Ravi Bopara & Tim Paine

Ravi Bopara has made starts in each of his three NatWest Series innings and Michael Vaughan believes the opener is on the verge of a big score

Former captain Michael Vaughan has urged England to stick by emerging batsman Ravi Bopara.

Bopara has followed up an Ashes series where he averaged just 15 in four Tests at number three with scores of 49, 27 and 10 opening in the NatWest Series.

But as Bopara prepared for tomorrow’s fourth one-day match against Australia at Lord’s with England trailing 3-0 in the seven-match rubber, Vaughan was adamant.

“They should keep playing him,” said Vaughan, who knows what it is like to struggle in one-day cricket having averaged 27 in 86 ODIs in which he never scored a century.

“Ravi has to be strong enough to trust his game, react to the ball, don’t premeditate, don’t get too stressed by it all. He is ultra-talented,” Vaughan added.

“But sometimes the harder you try the further it goes away from you. You sense he’s trying too hard at the minute.

“In one-day cricket I tried far too hard for much of my career. I chased the game. Chased that first hundred. I was trying to get a hundred before I got off the mark on a number of occasions and that’s taking your mind away from the now. You need to stay in the present.”

Vaughan was talking on a visit to the Urban Stars project in Lambeth as part of his work for the Laureus Sport for Good Foundation, which is tackling gang membership and crime in some of the UK’s most deprived areas.

Playing on a tennis court with the young students was the first time, other than facing his son Archie in the back garden, he had wielded a cricket bat since his retirement at the end of June.

Michael Vaughan

Vaughan kept a relatively low profile during the Ashes but made various charity appearances

He insists, however, that he does not miss the adrenalin rush of facing Brett Lee and co.

“I’ve enjoyed not waking up and having to face 90mph balls,” said Vaughan.

“It’s been good getting my body and knee in the right condition. I’ve done a lot of charity work but I didn’t want to be seen too much in the Ashes.”

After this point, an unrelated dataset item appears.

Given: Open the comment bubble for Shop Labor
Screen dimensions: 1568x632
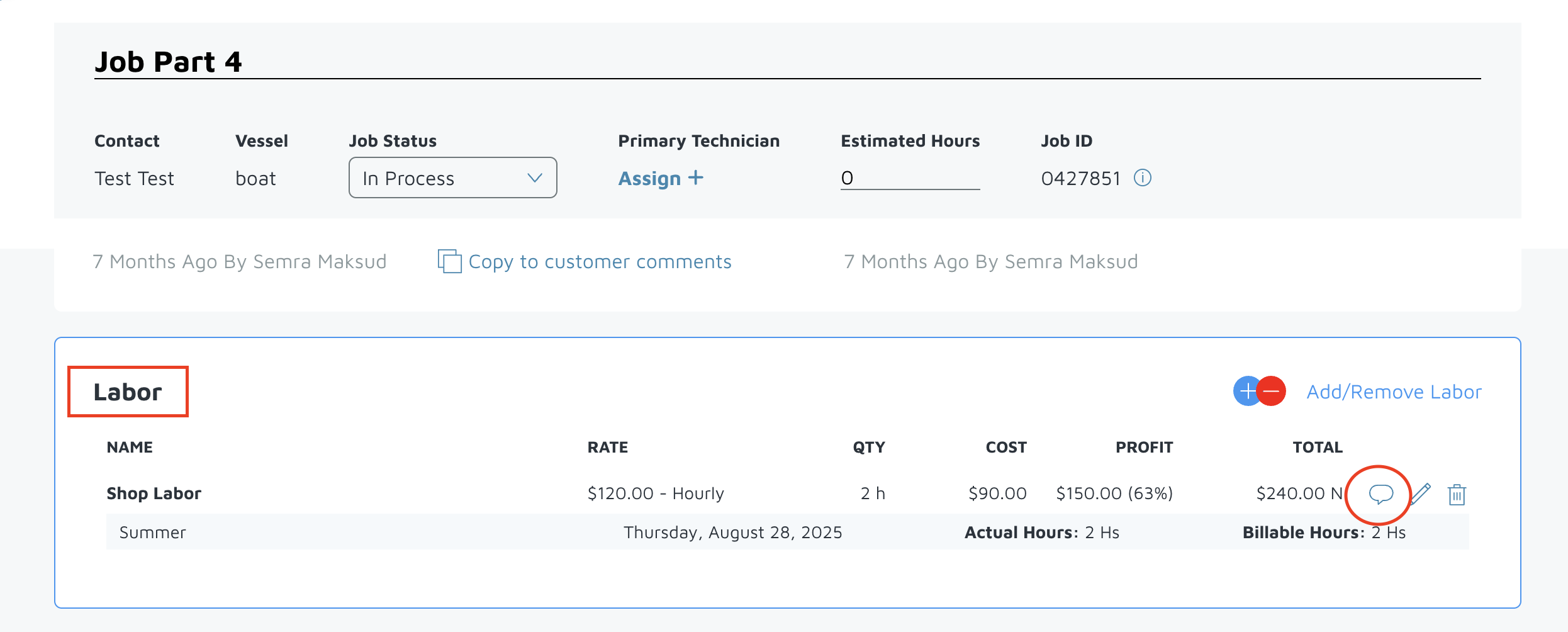Looking at the screenshot, I should [x=1380, y=494].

He expects to join the former England captains such as Mike Atherton and Nasser Hussain who dominate TV commentary these days sometime in the future and intends to expand the academy work he does with cricket’s future stars around the country.

And the most successful England Test captain also had a rousing message for the England players, who have appeared tense and hesitant since their Ashes victory, when they turn up at Lord’s tomorrow.

“Just have a go. It can turn quickly,” said Vaughan.

“This Australian team is not the fearsome team it was a few years ago. They are a workmanlike team. We have to get someone to 80 or 100 and trust our game.

“What’s the worst that can happen? We could lose another game. Well, we’ve lost three already so there’s nothing to lose.”